To perform an adjusted mediation analysis allowing for exposure-mediator interaction, using bootstrap based on $100$ resamples with initial random seed $= 1885$ to construct $95\%$ confidence intervals and computing the controlled direct effect when the mediator is set at the value $2$, one should call exactmed_c() as follows:

results14 <- exactmed_c(
  data = datamed_c, a = 'X', m = 'M', y = 'Y', a1 = 1, a0 = 0, 
  m_cov = c('C1', 'C2'), y_cov = c('C1', 'C2'), 
  boot = TRUE, nboot = 100, bootseed = 1885, confcoef = 0.95,
  mf = 2
  )

results14

Mediation analysis with a categorical mediator

As mentioned in the introduction, in the case of a categorical mediator (coded as factor), the ExactMed package allows the user to obtain estimates of mediation effects through the exactmed_cat() function, which basically offers the same options as exactmed().

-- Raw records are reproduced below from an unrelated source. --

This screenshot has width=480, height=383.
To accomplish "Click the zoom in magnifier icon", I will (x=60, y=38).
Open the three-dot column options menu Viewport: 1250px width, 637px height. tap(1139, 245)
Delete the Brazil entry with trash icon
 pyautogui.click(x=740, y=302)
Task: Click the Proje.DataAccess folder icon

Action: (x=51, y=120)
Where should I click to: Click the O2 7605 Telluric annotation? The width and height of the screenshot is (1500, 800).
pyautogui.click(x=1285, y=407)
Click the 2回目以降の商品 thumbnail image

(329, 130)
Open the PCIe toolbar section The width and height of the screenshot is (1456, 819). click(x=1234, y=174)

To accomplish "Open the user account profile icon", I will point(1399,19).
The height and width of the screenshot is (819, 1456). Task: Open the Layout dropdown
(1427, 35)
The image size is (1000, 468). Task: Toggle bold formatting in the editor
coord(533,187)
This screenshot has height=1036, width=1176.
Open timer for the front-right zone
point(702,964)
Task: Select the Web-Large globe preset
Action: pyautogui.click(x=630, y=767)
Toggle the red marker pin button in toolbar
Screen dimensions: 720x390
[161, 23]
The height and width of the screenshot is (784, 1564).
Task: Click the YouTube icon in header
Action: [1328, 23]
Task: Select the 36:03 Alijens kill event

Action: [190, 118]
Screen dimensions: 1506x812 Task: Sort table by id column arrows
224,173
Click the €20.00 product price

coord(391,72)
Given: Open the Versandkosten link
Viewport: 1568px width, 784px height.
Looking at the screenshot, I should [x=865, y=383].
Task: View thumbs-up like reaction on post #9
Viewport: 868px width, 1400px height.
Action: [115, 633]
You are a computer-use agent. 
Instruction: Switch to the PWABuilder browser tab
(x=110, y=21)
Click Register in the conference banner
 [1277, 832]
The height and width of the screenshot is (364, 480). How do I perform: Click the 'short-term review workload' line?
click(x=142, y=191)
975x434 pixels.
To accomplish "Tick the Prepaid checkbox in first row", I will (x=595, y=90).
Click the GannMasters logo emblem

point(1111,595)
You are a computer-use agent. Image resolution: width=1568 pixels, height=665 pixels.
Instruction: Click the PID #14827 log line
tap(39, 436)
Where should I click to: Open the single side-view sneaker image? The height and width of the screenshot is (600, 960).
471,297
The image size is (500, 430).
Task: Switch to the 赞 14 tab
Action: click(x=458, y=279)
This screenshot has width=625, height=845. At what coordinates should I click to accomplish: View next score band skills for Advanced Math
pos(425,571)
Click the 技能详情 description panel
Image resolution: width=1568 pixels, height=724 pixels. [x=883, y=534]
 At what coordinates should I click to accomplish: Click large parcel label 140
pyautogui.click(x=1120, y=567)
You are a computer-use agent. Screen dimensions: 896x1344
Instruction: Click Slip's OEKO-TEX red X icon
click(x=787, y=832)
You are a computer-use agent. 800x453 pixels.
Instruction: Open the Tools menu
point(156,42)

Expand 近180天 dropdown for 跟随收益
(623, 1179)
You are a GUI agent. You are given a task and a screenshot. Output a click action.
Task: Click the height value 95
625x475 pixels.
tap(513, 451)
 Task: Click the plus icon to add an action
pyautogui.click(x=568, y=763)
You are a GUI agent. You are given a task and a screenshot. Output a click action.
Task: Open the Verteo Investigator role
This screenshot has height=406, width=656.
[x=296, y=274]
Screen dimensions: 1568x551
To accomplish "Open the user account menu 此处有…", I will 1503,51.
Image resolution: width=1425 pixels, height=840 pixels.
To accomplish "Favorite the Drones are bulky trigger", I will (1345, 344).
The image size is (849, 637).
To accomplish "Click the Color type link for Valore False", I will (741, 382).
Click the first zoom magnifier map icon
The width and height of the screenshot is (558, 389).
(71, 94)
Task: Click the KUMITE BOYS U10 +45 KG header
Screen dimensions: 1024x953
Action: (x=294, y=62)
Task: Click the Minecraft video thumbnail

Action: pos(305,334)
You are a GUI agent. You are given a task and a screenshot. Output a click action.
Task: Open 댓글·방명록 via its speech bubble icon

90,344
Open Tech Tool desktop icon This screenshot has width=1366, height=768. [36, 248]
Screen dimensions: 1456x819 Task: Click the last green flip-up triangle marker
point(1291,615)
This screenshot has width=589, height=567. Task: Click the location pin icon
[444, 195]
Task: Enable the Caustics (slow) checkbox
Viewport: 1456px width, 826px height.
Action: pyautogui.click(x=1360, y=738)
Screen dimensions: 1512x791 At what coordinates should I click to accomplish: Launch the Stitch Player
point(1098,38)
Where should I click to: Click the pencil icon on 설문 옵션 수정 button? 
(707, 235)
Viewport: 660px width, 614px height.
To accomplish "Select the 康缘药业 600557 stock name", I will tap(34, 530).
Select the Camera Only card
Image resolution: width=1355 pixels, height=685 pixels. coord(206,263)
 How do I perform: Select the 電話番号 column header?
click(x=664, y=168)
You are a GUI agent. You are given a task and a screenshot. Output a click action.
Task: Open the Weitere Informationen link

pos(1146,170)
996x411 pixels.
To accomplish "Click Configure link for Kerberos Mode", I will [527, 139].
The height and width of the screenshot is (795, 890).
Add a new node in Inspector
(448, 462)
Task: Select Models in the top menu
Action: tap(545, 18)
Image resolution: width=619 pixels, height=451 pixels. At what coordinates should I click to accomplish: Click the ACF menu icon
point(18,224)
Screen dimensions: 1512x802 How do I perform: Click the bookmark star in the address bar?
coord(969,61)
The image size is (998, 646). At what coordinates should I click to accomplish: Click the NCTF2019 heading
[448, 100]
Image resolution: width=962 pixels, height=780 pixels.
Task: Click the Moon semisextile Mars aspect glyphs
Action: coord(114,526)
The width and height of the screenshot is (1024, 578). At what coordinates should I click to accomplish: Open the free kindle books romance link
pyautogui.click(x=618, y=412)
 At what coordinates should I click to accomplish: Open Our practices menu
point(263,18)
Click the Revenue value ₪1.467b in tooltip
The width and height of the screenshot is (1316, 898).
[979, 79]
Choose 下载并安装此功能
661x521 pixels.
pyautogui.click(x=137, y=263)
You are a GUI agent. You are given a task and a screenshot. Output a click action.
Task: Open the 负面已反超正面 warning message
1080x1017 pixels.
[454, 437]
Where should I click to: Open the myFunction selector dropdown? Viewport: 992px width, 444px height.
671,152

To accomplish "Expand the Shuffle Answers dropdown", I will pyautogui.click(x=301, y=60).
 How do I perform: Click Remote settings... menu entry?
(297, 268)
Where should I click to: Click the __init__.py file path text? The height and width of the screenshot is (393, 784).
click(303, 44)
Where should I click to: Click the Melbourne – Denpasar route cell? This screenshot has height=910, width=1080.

The only difference is the absence of the hvalue_m parameter and the addition of two extra parameters: blevel_m and mf. The first one allows to set the reference level of the mediator, which by default corresponds to the first level of the corresponding factor variable. The second parameter allows to specify the level of the mediator in the calculation of the controlled direct effect. Parameter blevel_m will thus impact the mediator regression model and associated output by fixing the reference level of the dependent variable. Parameter blevel_m will not impact the values of the natural effects and will impact the controlled direct effect only if the value of the parameter mf is not specified by the user. In this case, the value of the parameter mf will by default correspond to the value of parameter blevel_m.

For illustration, the package also makes available to the user the datamed_cat data set containing a categorical mediator variable. Some of the features of this data set can be found in its corresponding help file (help(datamed_cat)). We recall that the exactmed_cat() function only works on data frames with named columns and no missing values.

head(datamed_cat)

We provide below an example of call to exactmed_cat() to obtain estimates of conditional mediation effects supposing no exposure-mediator interaction in the outcome regression model:

results15 <- exactmed_cat(
  data = datamed_cat, a = 'X', m = 'M', y = 'Y', a1 = 1, a0 = 0,  
  m_cov = c('C1', 'C2'), y_cov = c('C1', 'C2'), 
  interaction = FALSE
  )

results15

To perform an adjusted mediation analysis allowing for exposure-mediator interaction, using bootstrap based on $100$ resamples with initial random seed $= 1875$ to construct $95\%$ confidence intervals and computing the controlled direct effect at the level 'c' of the mediator, one should call exactmed_cat() as follows:

results16 <- exactmed_cat(
  data = datamed_cat, a = 'X', m = 'M', y = 'Y', a1 = 1, a0 = 0, 
  m_cov = c('C1', 'C2'), y_cov = c('C1', 'C2'), 
  boot = TRUE, nboot = 100, bootseed = 1875, confcoef = 0.95,
  mf = 'c'
  )

results16

One can note from the previous output that the reference level for the mediator model is by default the first level of the mediator factor variable (blevel_m = 'a'). However, the controlled direct effect is computed at the level 'c' of the categorical mediator, as requested by the parameter mf (that is, mf = 'c').